» Stated exercise 1
In the mailing-list thread about repair and SSTables, how many data.db files were in the checked keyspace before nodetool repair was run?
» Stated exercise 2
In the mailing-list thread about repair and SSTables, list every header field in the quoted message from Matthew Conway, with its value.

— BEGIN Supplied text —

RE: repair cause large number of SSTABLEs
thx, but i didn't do anything like removing/adding nodes. just did a nodetool repair after running for an hour or so on a clean install From: Matthew Conway [m...@backupify.com] Sent: Thursday, January 27, 2011 8:17 AM To: user@cassandra.apache.org Subject: Re: repair cause large number of SSTABLEs Maybe related to https://issues.apache.org/jira/browse/CASSANDRA-1992 ? On Jan 27, 2011, at Thu Jan 27, 1:22 AM, B. Todd Burruss wrote: i ran out of file handles on the repairing node after doing nodetool repair - strange as i have never had this issue until using 0.7.0 (but i should say that i have not truly tested 0.7.0 until now.) up'ed the number of file handles, removed data, restarted nodes, then restarted my test. waited a little while. i have two keyspaces on the cluster, so i checked the number of SSTABLES in one of them before nodetool repair and i see 36 data.db files, spread over 11 column families. very reasonable.

— END Supplied text —
— BEGIN Raw data —

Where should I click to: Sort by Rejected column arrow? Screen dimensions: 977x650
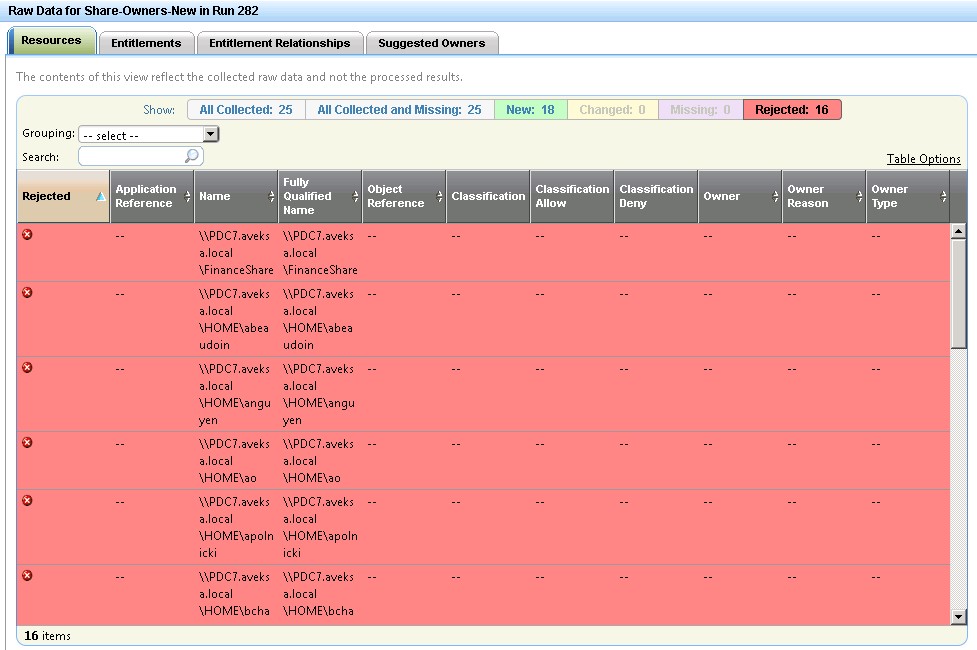pyautogui.click(x=100, y=197)

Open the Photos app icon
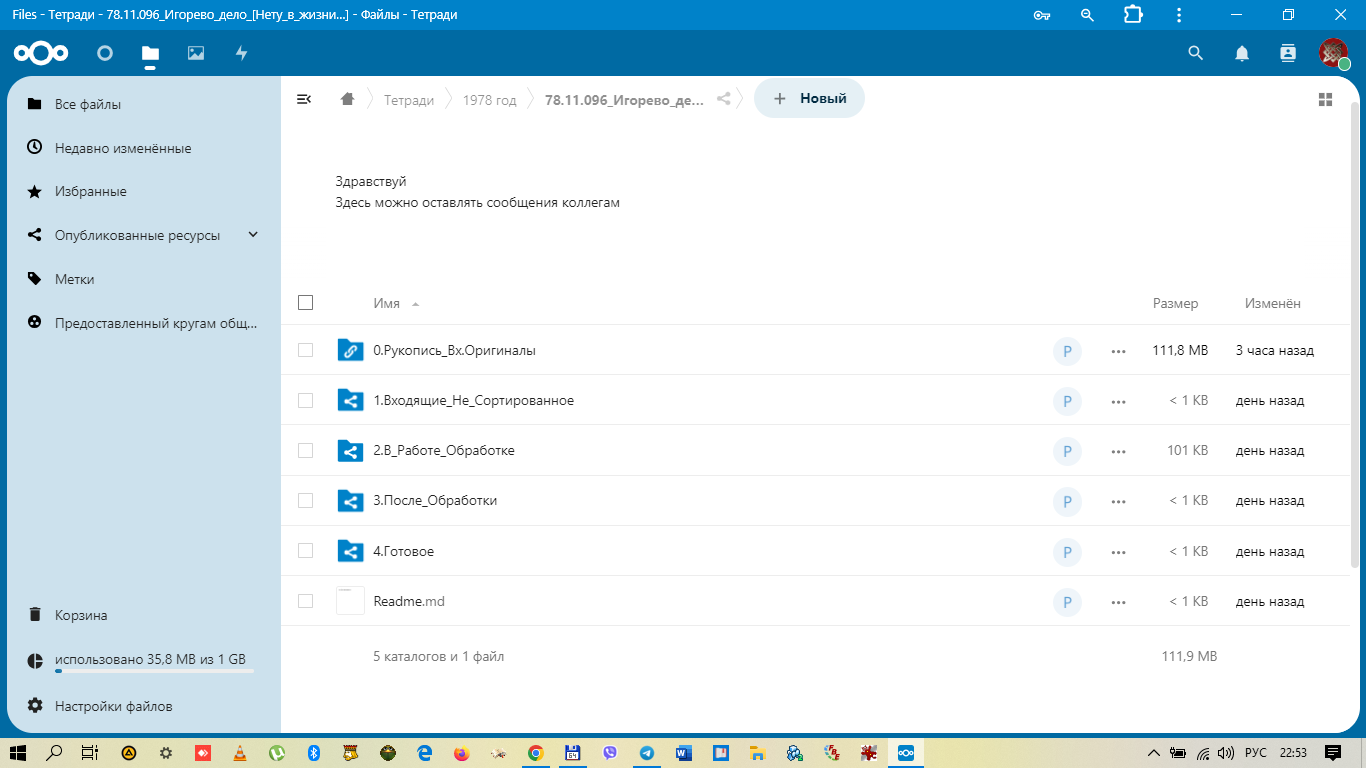click(196, 53)
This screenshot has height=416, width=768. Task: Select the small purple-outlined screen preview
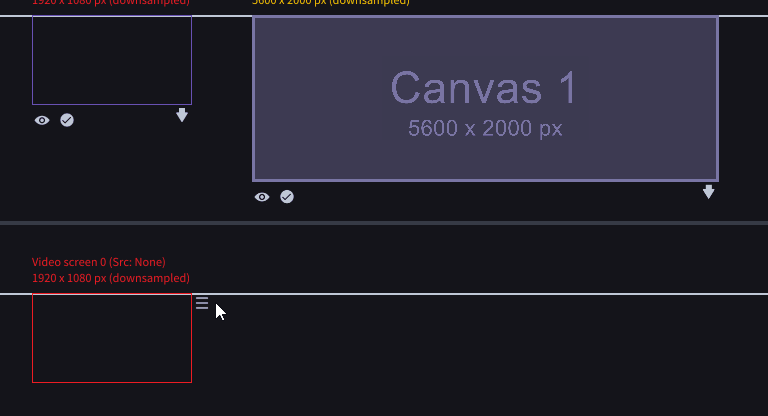(x=112, y=60)
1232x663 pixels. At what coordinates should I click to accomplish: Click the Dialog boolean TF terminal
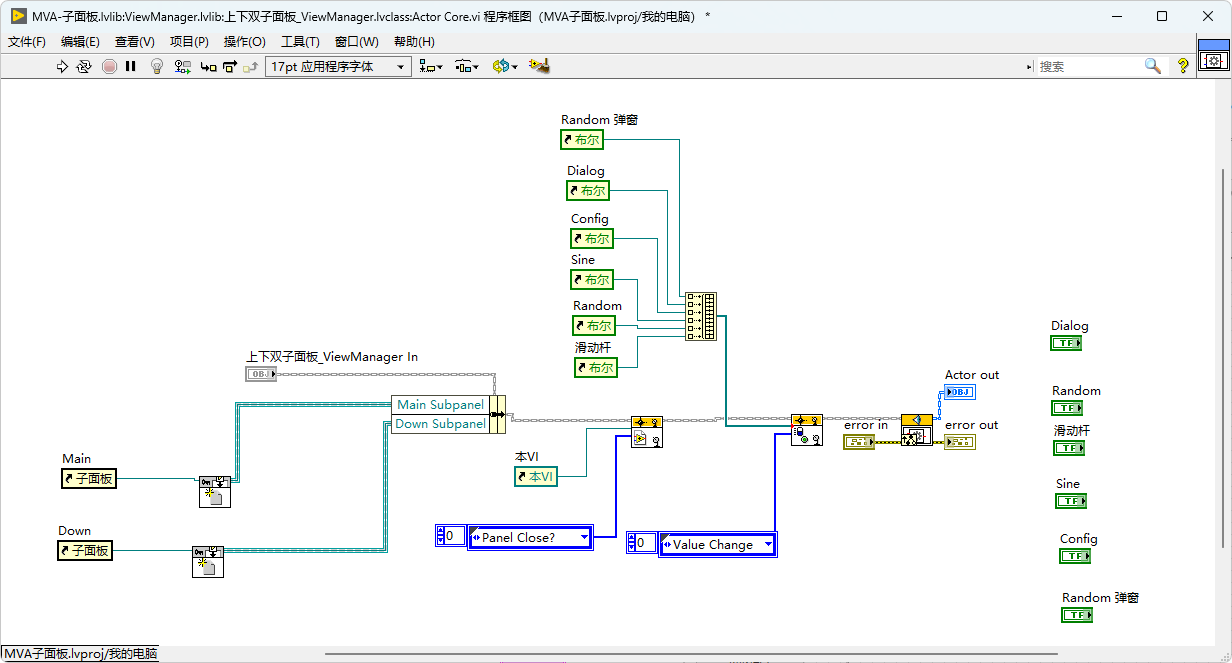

— END Raw data —

» Written answer 1
36 data.db files, spread over 11 column families.

» Written answer 2
- From: Matthew Conway [m...@backupify.com]
- Sent: Thursday, January 27, 2011 8:17 AM
- To: user@cassandra.apache.org
- Subject: Re: repair cause large number of SSTABLEs